How are Slurm jobs prioritized?
In situations where insufficient computational resources are available to handle all pending jobs. The Slurm resource management software utilizes the “fair-share” algorithm to determine a researcher’s priority.
Essentially, based on the volume of computational resources your jobs will have recently leveraged, your priority for Firebird’s shared resources is determined. Heavier use gradually reduces priority, allowing the jobs of others to be placed earlier in the job queue than those who have used a greater amount of resources.
Additional information about job prioritization and the use of Slurm can be found on our Slurm help page.
Can I purchase computational nodes to which I would have exclusive access?
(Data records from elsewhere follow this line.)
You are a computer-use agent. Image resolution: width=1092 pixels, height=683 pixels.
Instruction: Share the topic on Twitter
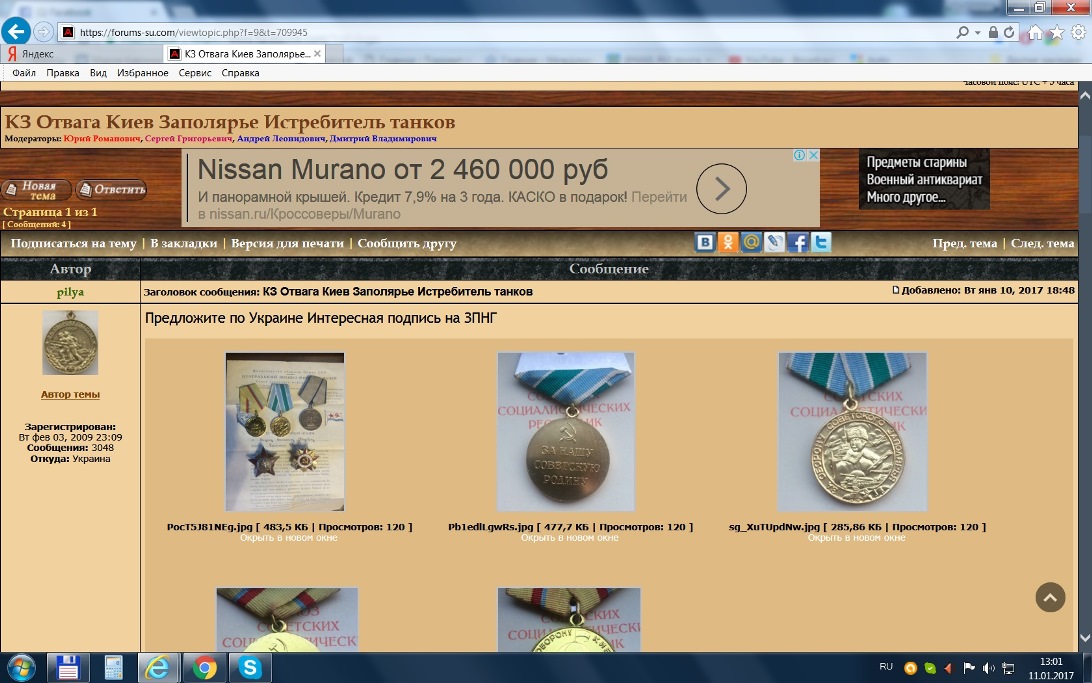821,242
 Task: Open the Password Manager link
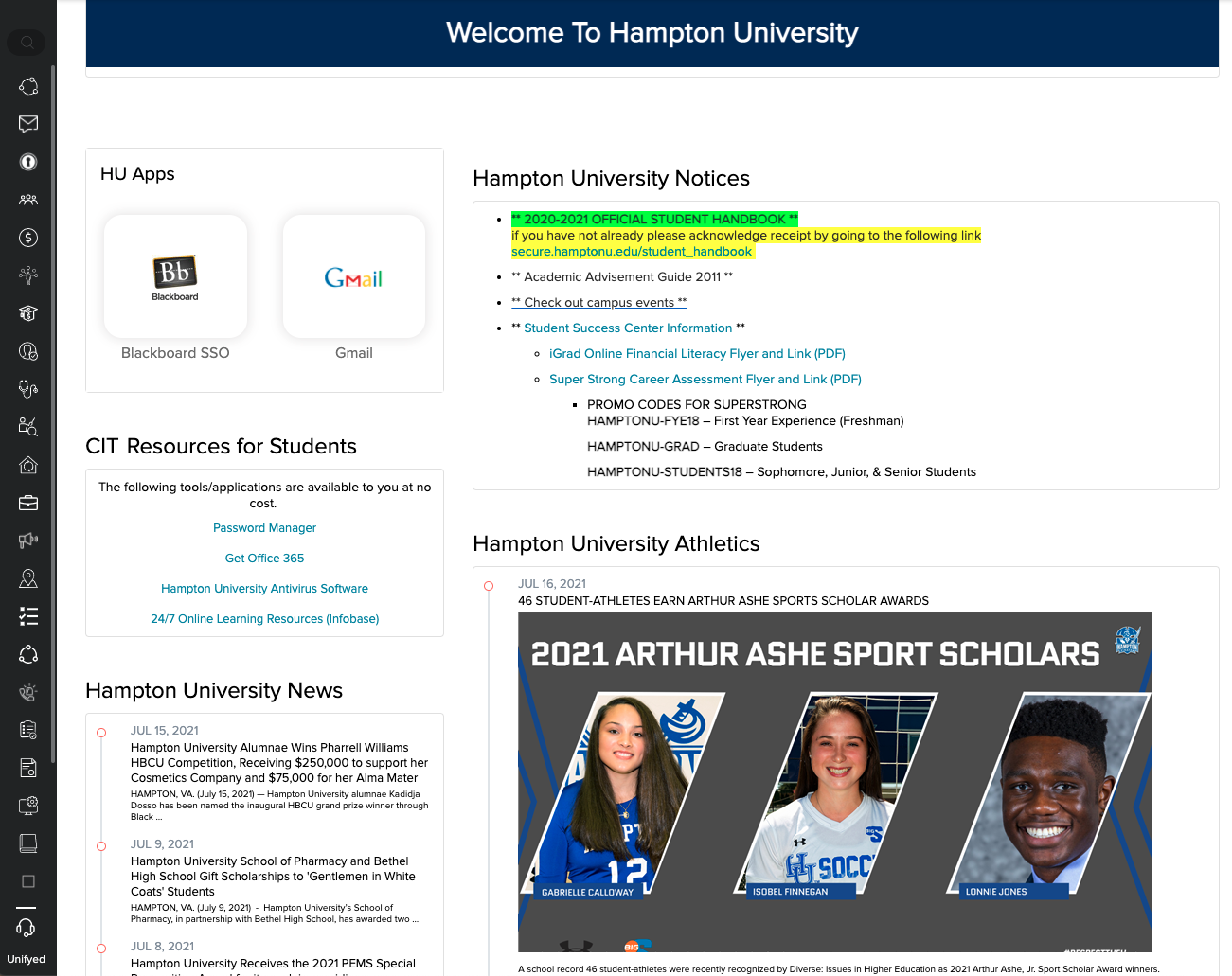click(x=264, y=528)
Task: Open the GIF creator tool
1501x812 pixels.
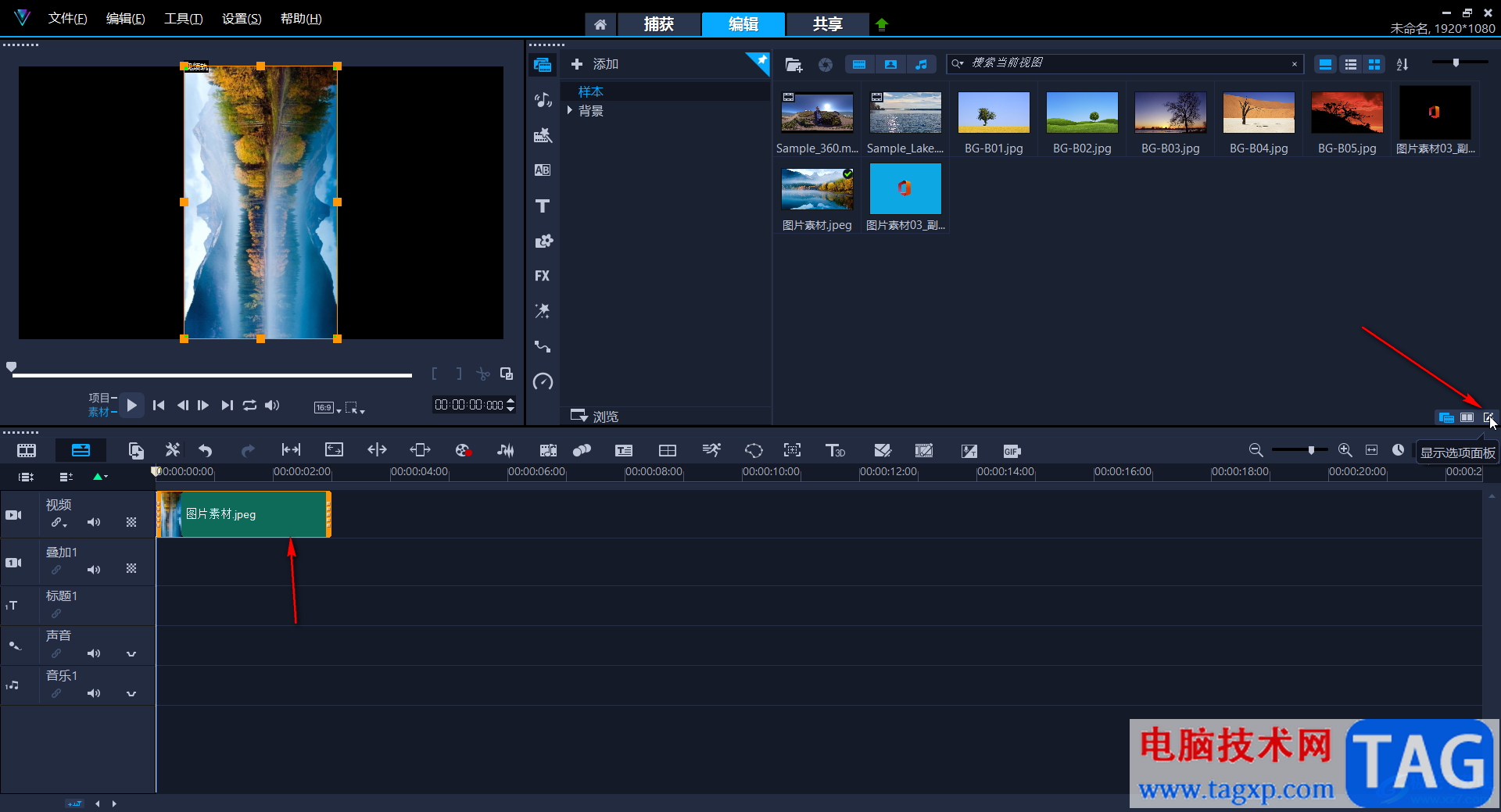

The compute nodes that comprise the Firebird cluster are available for general, shared use.
If you need dedicated access to resources, e.g., as part of a grant or with startup funds. It is possible to provide you and members of your research lab, department, etc., with priority access through Slurm. You, your students, and collaborators can then preempt workloads utilizing your dedicated resources.
In such cases, during times when your portion of the cluster is unused, those resources would be available for general use by the broader Firebird community.
What about research computing or custom-built systems?
While the Firebird HPC cluster is suitable for many research and teaching use cases. In certain instances, other solutions may be necessary. The R-HPC team is available to consult on your individual needs.
- If you have specialized computational requirements, i.e., a dedicated system with multiple GPUs or other resources to which you need ongoing exclusive access. In many cases, we can install such systems in our colocation facility. Doing so can provide benefits such as redundant power, cooling, secure access, and data backup services; in some cases, we might be able to assist with system-level management (e.g., patching, user management, etc.) so that you can concentrate on conducting your research rather than system administration.
- In certain cases, workstations or servers may need to be located in labs or other spaces. Depending on their configuration, we may still be able to assist with certain system administration tasks.